Bunge from the bridge
Victory Falls
We traveled this road last year but I was still amazed at all the elephants. I think they get use to the cars but motorcycles they dont know about so several times when I would stop to watch them they would snort, stomp and flap their ears at me, always keep it in gear in case they charged I would have a shot at escape. Spent the night at Nata Lodge camping, can recommend this spot as it was very nice.
Ellys
More Ellys
Then on south to Gaborone. Botswana appears to be on par with South Africa economically, neat modern towns and cities. After all the boarder crossings in the last few weeks it was a shock to see the modern facilities when I went out of Botswana and into South Africa. I did have to spend quit a bit of time on the South African side as they had to hunt down someone who knew how to fill out the Carnet for the motorcycle.
On the road
Camp at Nata Lodge, they had a swimming pool that really felt good
Bot border post, what a change
In South Africa I first wanted to get the biked serviced and a couple of issues fixed. So I headed to Speed Bike in Klerksdorp. On the way I stopped in a small town market to get something to drink. I noticed a lady looking at the plate and on my way out she said I should follow her to the farm and have a rest. There are some really nice farms in this area and I was wishing I could get a better look so I followed her to their farm. Had a great time and even was able to do some laundry. The next morning I rode around the farm with Boxer as he checked out things before the crew got there, once the crew was lined out we had breakfast and I got back on track to Klerksdorp. Martie gave me the address of her daughter in California and a son in Gauna with instructions to stop if I get to that part of Africa someday. Having white children moving out of South Africa has become all to common and is going to do great harm to the country if the black government can not change the discrimination.
Checking out the farm
Garden by Boxer and Martie's house
After getting the bike serviced I decided I had enough time to head west and see more of the Northern Cape. I ended up at Augrabies Falls National Park. From here I head back to Jberg and line up shipping with enough time to head into the hill for a few days.

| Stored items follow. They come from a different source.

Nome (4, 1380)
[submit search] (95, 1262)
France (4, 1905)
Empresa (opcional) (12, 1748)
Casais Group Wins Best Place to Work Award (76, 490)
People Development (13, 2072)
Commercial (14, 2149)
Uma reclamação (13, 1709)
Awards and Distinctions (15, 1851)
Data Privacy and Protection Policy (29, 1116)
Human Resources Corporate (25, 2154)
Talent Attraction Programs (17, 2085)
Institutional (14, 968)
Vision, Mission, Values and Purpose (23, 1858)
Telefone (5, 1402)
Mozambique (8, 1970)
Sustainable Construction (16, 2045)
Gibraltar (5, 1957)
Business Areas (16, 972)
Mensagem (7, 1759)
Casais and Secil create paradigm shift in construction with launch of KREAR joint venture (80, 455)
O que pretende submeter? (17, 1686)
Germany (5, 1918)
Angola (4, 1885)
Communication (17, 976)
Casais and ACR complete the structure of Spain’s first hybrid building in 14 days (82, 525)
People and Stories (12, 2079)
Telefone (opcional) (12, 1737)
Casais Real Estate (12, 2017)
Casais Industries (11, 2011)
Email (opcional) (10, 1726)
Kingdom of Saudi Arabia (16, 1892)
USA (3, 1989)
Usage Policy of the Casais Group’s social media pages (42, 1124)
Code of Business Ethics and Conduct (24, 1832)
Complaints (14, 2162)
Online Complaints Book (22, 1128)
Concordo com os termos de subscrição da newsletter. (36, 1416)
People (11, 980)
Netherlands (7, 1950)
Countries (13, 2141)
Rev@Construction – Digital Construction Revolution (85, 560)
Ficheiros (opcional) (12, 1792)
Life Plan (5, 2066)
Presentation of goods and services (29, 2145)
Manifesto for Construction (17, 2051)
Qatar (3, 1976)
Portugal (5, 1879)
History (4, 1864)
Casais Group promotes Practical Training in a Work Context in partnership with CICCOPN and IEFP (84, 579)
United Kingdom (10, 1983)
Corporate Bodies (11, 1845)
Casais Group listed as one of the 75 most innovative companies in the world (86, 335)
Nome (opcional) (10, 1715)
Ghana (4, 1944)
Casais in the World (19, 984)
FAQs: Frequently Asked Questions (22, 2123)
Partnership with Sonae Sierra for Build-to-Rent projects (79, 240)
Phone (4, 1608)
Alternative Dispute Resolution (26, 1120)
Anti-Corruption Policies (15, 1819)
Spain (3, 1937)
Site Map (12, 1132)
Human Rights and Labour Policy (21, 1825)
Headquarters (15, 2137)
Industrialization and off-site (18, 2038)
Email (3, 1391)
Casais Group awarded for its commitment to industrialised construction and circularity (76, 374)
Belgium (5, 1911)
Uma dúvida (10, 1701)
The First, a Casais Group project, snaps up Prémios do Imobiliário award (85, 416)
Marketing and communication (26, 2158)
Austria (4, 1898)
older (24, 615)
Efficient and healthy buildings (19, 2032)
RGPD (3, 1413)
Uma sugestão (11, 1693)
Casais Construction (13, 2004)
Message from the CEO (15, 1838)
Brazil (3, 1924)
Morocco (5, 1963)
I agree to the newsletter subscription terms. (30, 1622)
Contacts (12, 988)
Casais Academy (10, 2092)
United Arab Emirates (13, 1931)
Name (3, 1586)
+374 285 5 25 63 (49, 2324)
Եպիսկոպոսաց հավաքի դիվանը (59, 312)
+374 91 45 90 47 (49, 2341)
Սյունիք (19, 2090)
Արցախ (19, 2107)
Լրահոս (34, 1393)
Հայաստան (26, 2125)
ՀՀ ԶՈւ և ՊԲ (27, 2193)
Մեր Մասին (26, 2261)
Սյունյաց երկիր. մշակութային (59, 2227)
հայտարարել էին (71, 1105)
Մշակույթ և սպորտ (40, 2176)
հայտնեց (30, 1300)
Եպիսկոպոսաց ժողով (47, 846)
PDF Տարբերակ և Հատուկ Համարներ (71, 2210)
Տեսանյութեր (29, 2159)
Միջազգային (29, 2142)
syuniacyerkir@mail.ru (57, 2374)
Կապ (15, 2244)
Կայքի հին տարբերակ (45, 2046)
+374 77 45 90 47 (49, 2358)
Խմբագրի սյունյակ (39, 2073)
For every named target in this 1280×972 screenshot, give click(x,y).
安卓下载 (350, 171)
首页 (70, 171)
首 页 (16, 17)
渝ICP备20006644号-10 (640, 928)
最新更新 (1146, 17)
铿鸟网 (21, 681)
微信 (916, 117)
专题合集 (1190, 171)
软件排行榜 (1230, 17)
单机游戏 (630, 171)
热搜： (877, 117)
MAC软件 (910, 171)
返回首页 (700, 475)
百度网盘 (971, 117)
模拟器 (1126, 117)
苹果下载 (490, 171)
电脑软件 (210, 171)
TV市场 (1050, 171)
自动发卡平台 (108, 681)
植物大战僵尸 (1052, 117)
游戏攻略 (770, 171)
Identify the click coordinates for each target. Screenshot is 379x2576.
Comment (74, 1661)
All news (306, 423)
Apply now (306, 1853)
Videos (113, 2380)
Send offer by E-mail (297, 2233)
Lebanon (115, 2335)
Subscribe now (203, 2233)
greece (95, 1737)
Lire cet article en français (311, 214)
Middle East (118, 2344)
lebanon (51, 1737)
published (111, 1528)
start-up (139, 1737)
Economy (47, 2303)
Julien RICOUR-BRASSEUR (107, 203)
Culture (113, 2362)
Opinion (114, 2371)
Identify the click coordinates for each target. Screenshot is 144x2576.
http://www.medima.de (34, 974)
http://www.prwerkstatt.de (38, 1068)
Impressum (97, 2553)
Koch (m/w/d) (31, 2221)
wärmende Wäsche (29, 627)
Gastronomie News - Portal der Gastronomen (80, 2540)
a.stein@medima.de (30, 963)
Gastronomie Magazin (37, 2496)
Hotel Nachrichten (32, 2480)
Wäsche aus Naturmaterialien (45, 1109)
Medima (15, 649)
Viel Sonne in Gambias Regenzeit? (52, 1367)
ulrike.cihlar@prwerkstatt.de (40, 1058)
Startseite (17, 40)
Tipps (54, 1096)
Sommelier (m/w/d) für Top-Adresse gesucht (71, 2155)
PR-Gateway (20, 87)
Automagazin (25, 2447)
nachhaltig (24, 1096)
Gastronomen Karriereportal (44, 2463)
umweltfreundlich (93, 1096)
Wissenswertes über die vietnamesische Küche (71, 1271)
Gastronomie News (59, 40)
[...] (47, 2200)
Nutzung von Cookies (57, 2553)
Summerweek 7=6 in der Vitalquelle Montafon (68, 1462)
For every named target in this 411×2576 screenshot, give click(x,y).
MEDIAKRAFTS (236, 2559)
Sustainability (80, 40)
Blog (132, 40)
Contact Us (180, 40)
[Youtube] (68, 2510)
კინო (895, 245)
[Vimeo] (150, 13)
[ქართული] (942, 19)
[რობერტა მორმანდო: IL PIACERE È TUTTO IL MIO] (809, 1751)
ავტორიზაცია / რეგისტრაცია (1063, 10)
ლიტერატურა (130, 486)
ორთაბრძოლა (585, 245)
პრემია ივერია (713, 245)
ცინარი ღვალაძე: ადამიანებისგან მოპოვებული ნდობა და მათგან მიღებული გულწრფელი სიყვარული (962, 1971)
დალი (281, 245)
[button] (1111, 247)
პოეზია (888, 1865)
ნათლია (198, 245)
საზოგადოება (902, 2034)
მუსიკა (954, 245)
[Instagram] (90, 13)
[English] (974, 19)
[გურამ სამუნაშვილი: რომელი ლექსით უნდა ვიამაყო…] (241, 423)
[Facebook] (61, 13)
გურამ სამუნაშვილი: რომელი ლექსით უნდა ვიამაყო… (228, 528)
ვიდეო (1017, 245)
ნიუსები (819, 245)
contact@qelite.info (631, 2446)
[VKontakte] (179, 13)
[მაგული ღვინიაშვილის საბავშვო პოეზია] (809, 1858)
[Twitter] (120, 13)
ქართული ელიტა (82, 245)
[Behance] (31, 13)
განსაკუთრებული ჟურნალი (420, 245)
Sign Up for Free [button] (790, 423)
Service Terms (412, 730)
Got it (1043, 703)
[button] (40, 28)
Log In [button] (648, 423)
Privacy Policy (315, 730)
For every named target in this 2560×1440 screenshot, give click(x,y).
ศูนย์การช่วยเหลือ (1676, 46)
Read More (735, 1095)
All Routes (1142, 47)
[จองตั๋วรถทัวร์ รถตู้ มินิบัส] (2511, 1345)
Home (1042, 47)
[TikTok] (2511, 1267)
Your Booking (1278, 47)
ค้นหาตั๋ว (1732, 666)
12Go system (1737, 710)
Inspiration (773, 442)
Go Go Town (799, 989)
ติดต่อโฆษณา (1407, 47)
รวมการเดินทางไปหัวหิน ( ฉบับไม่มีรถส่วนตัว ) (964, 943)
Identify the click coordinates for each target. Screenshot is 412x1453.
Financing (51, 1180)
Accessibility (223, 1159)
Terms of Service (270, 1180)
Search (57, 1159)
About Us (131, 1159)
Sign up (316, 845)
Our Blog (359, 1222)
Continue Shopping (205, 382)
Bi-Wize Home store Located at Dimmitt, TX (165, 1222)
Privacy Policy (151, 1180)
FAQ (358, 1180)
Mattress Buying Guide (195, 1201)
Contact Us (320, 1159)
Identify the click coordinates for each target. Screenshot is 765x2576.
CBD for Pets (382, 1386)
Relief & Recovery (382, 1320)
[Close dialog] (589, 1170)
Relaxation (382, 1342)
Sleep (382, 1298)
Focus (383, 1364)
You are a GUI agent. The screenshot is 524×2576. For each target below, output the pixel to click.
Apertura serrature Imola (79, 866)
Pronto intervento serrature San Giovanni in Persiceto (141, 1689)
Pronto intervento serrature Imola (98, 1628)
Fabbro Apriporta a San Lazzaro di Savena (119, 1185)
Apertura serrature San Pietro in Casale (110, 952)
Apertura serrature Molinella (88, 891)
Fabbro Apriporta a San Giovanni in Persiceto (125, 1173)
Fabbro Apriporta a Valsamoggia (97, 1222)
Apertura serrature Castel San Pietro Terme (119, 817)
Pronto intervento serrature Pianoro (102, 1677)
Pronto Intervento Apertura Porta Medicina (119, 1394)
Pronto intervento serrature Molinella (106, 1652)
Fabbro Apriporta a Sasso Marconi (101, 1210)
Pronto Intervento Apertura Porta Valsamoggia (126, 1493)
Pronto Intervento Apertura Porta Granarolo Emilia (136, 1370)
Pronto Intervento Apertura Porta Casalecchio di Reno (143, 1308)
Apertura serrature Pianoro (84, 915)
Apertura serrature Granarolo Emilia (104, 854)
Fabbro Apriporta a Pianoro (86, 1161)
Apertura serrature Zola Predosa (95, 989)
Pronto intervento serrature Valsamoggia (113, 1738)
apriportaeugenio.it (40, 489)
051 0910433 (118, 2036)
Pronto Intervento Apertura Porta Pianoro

Augrabies Falls, from the top end
In the previous post I had pictures of the Childrens Center, I got the following email from Paul that really show how hard life can be sometimes:
Hello Robert,
Thank you for your email and the time we shared at Fursa. Recently I
had my friends from Germany here in Isiolo, therefore did not reply
straight away.
Also I have found an orphan boy who was dumped under the tree with
multiple bone fractures.
He is 10 years old who was climbing the tree and fall down. I was told
that children often collect the leafs that help mangos and bananas to
ripen faster. The make as little as 10 Kenyan Shillings if they lucky
to sell them.
Unfortunately he fell down and injured himself badly. He was taken to
the hospital in Isiolo but only to found the staff on strike. Then
people took him to Missionary Hospital in Kiirua, which is about 40 km
away from Isiolo.
He did not receive help over there as hospital staff asked to put
deposit of 50,000 Ksh, so they boy was send back to Isiolo hospital.
Upon the arrival to Isiolo he was dumped by the doctors nearby my home
where I found him surrounded by neighbors.
I did take the boy with the protest of 250 people to District
Commissioner where we demanded investigation.
Now the boy is in hospital where he went 5 operations and is
recovering. He will remain in the hospital for another two months. I
have already decided to admit him to Fursa when he is discharged.
As you see there is always something going on and often kids are the
ones who suffer.
How about you, where are you know and what are your plans before you
fly back home?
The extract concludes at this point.